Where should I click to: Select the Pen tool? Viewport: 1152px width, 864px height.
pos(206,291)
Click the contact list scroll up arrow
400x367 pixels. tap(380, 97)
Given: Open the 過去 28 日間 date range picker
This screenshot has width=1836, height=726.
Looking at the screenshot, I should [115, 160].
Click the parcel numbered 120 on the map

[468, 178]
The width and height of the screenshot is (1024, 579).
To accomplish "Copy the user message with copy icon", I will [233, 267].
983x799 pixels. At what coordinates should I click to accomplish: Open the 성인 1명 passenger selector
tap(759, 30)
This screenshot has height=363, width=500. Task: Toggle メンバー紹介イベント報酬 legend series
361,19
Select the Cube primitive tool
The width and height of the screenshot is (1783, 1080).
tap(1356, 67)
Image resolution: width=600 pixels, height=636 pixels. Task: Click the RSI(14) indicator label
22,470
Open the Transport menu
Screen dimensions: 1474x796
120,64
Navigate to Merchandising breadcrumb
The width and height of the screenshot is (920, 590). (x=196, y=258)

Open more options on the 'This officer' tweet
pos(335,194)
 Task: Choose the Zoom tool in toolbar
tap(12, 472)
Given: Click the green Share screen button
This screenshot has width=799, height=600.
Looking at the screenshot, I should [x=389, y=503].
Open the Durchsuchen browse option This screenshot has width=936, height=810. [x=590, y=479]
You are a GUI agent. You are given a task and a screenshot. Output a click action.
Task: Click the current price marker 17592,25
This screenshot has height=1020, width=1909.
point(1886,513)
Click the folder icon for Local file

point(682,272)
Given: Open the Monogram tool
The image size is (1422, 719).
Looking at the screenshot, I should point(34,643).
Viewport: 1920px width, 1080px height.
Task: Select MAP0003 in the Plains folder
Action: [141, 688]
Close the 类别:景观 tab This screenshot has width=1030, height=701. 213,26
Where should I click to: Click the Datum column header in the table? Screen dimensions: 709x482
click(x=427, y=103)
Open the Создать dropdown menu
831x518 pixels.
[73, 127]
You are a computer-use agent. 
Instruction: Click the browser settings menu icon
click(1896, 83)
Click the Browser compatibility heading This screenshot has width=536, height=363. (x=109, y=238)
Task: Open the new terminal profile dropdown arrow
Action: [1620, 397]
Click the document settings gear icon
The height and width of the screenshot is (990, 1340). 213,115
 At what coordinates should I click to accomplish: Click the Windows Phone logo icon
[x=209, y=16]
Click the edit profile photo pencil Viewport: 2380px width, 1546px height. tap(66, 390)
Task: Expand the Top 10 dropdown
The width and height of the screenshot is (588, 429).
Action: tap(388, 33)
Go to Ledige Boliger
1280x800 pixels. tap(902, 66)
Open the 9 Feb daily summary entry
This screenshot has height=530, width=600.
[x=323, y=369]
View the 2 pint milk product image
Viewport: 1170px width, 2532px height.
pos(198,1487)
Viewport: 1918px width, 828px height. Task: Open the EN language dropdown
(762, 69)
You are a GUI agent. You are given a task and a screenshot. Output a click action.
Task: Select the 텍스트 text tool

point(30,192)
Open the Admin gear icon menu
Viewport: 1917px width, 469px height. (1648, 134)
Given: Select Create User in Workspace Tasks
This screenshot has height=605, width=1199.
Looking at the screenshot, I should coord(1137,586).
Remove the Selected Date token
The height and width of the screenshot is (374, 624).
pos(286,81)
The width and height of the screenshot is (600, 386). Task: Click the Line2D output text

▬▬▬

• PROBLEM TO WORK ON: The lines to reproduce run from the line containing "This screenshot has height=605, width=1199." to the end of the listing; write them out exactly and add nothing.

• ANSWER TO THIS PROBLEM:
This screenshot has height=605, width=1199.
Looking at the screenshot, I should coord(1137,586).
Remove the Selected Date token
The height and width of the screenshot is (374, 624).
pos(286,81)
The width and height of the screenshot is (600, 386). Task: Click the Line2D output text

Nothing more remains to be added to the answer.